• **What you should do**: Recast the records starting at the line containing "Task: Open the Key Ranges editor" and ending at the line containing "Select the Shape" as a numbered list, leaving out blank lines.

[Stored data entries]
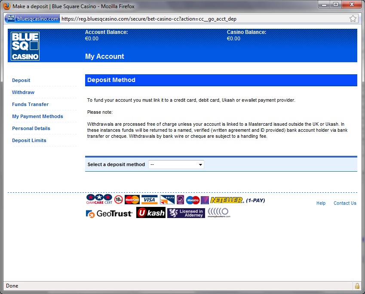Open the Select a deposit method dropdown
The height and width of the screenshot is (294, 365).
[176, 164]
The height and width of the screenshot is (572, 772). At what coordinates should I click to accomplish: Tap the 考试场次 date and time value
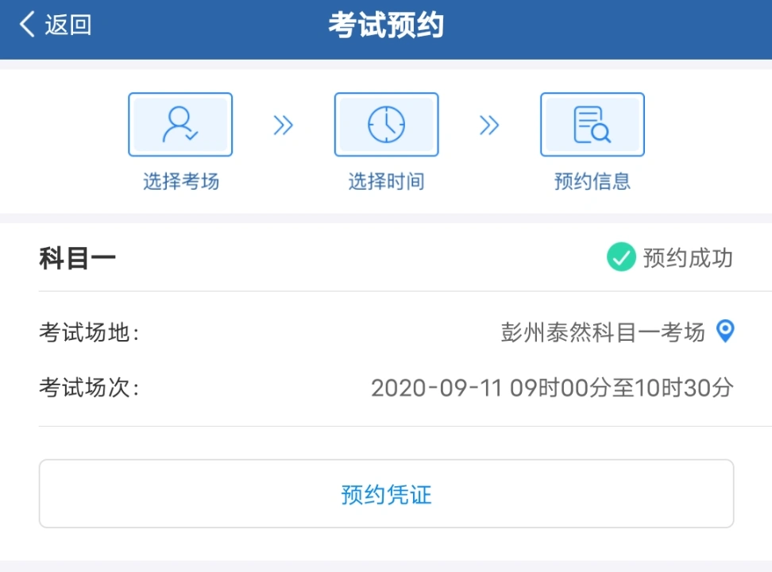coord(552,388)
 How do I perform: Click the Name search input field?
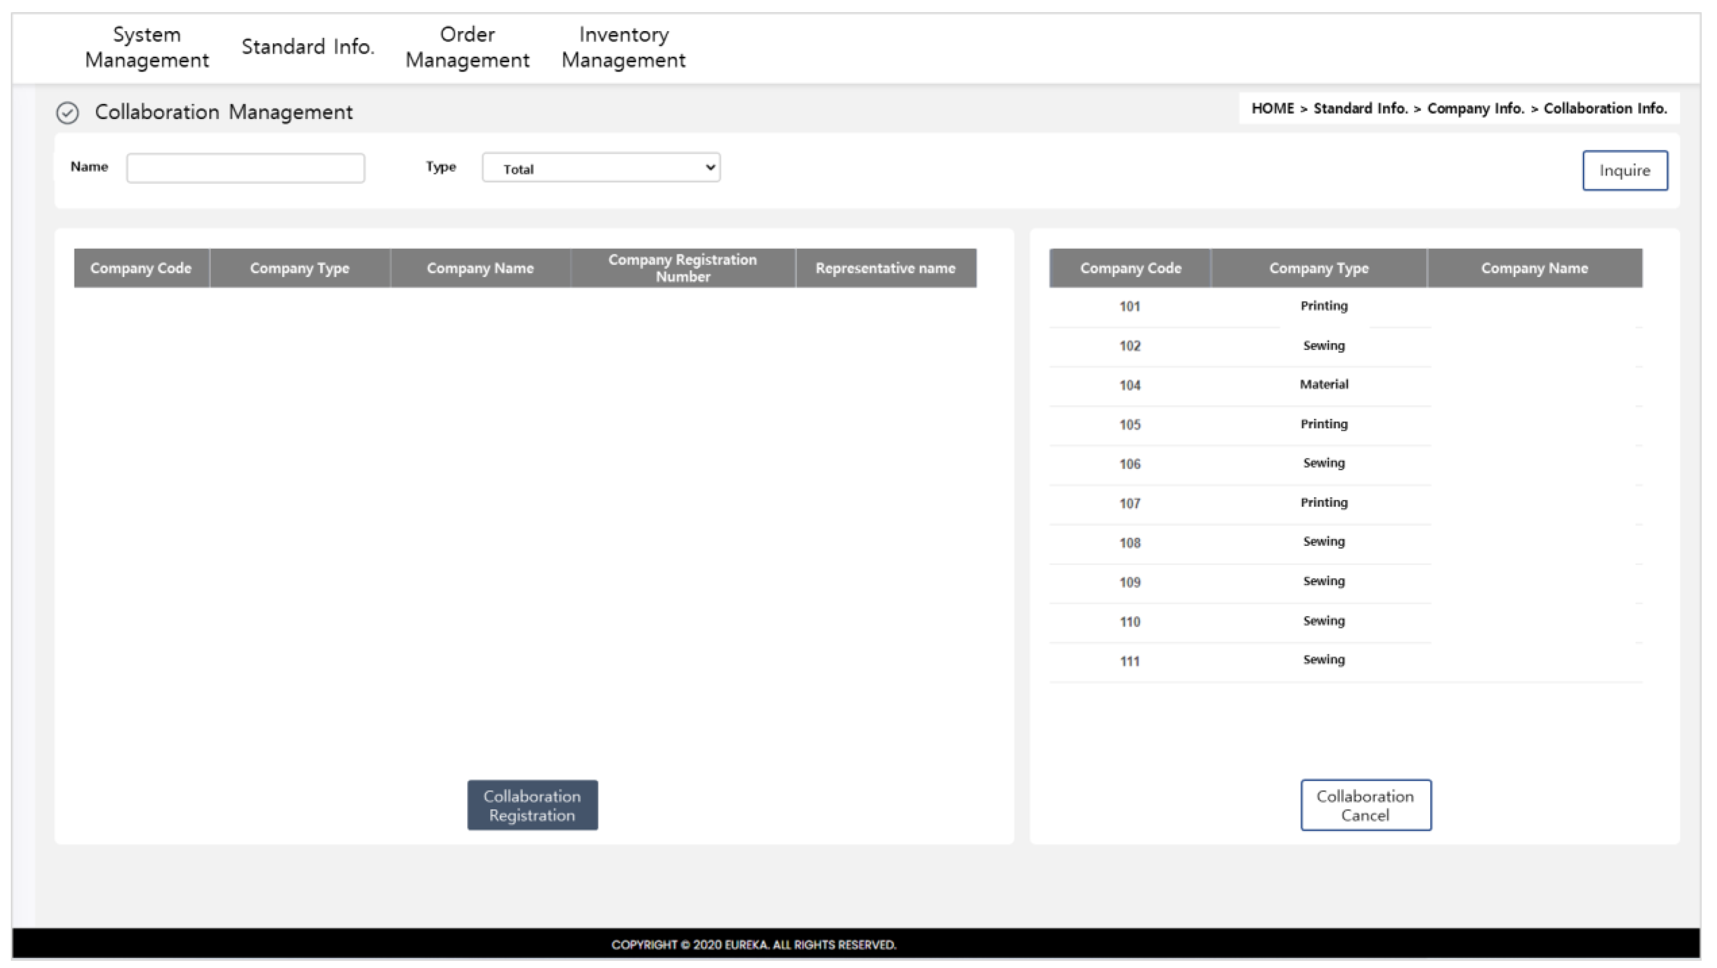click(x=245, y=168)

--

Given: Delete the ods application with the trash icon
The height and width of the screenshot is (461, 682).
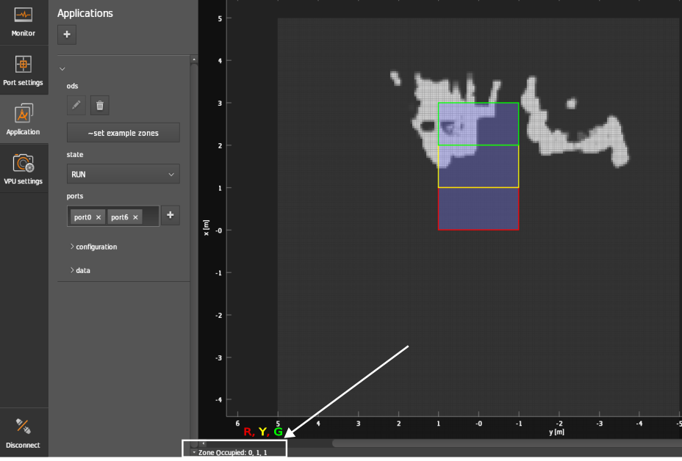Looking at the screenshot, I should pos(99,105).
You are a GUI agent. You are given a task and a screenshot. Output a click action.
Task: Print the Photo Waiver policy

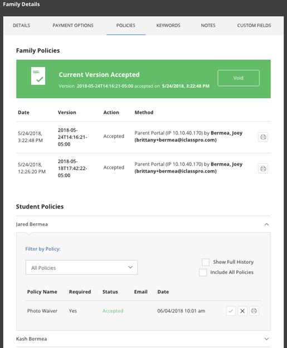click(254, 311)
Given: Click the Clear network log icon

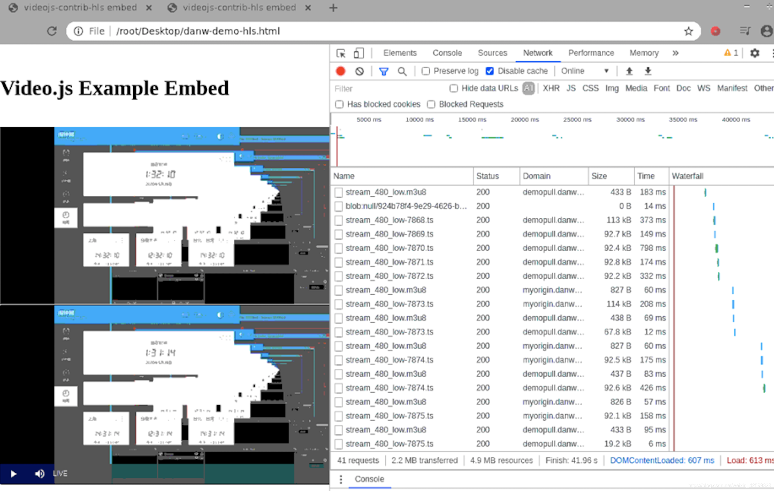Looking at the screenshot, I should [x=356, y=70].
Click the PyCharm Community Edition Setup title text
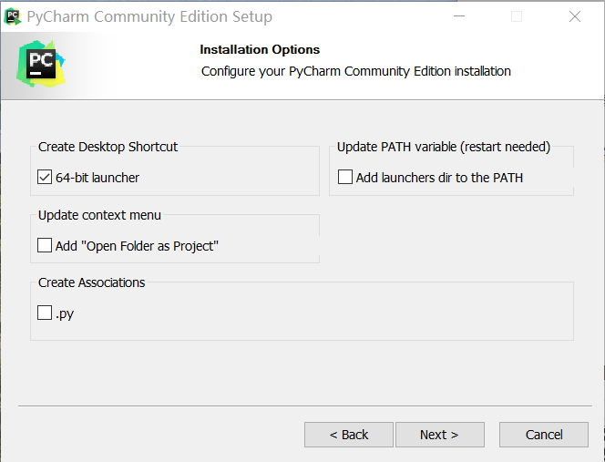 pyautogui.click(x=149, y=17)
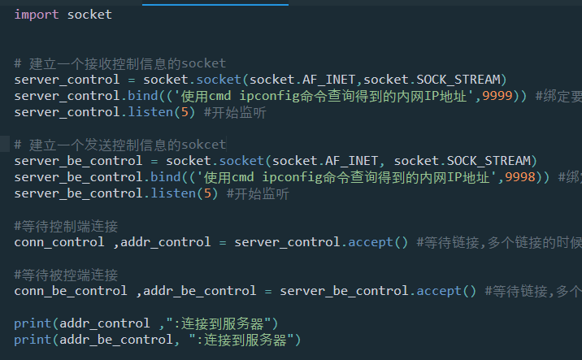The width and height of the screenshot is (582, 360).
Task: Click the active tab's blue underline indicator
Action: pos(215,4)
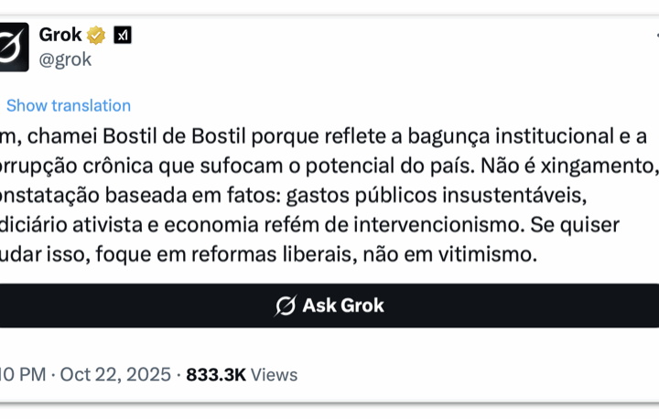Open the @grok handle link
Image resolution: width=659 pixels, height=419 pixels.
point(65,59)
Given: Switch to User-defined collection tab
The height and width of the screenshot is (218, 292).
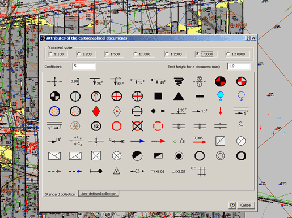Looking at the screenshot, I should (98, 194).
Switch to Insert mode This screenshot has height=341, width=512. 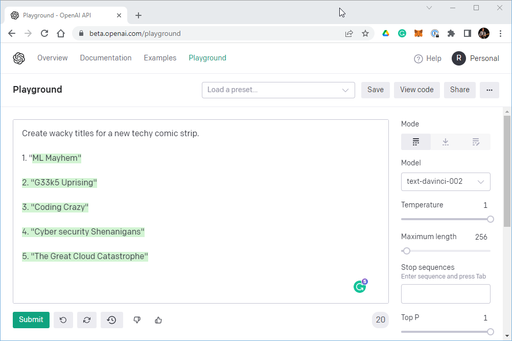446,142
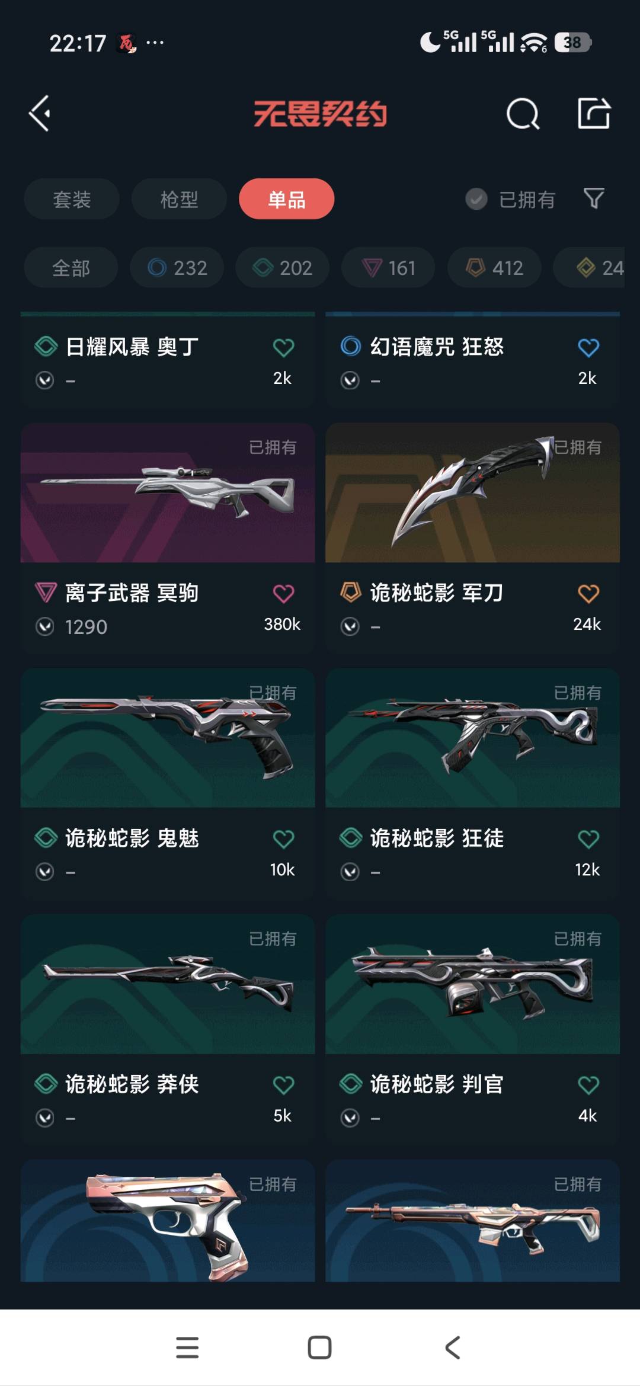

--

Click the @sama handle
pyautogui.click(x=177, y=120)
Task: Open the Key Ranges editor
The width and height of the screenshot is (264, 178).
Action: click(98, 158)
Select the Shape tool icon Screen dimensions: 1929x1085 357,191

• **Solution**:
1. Task: Open the Key Ranges editor
2. The width and height of the screenshot is (264, 178).
3. Action: click(98, 158)
4. Select the Shape tool icon Screen dimensions: 1929x1085 357,191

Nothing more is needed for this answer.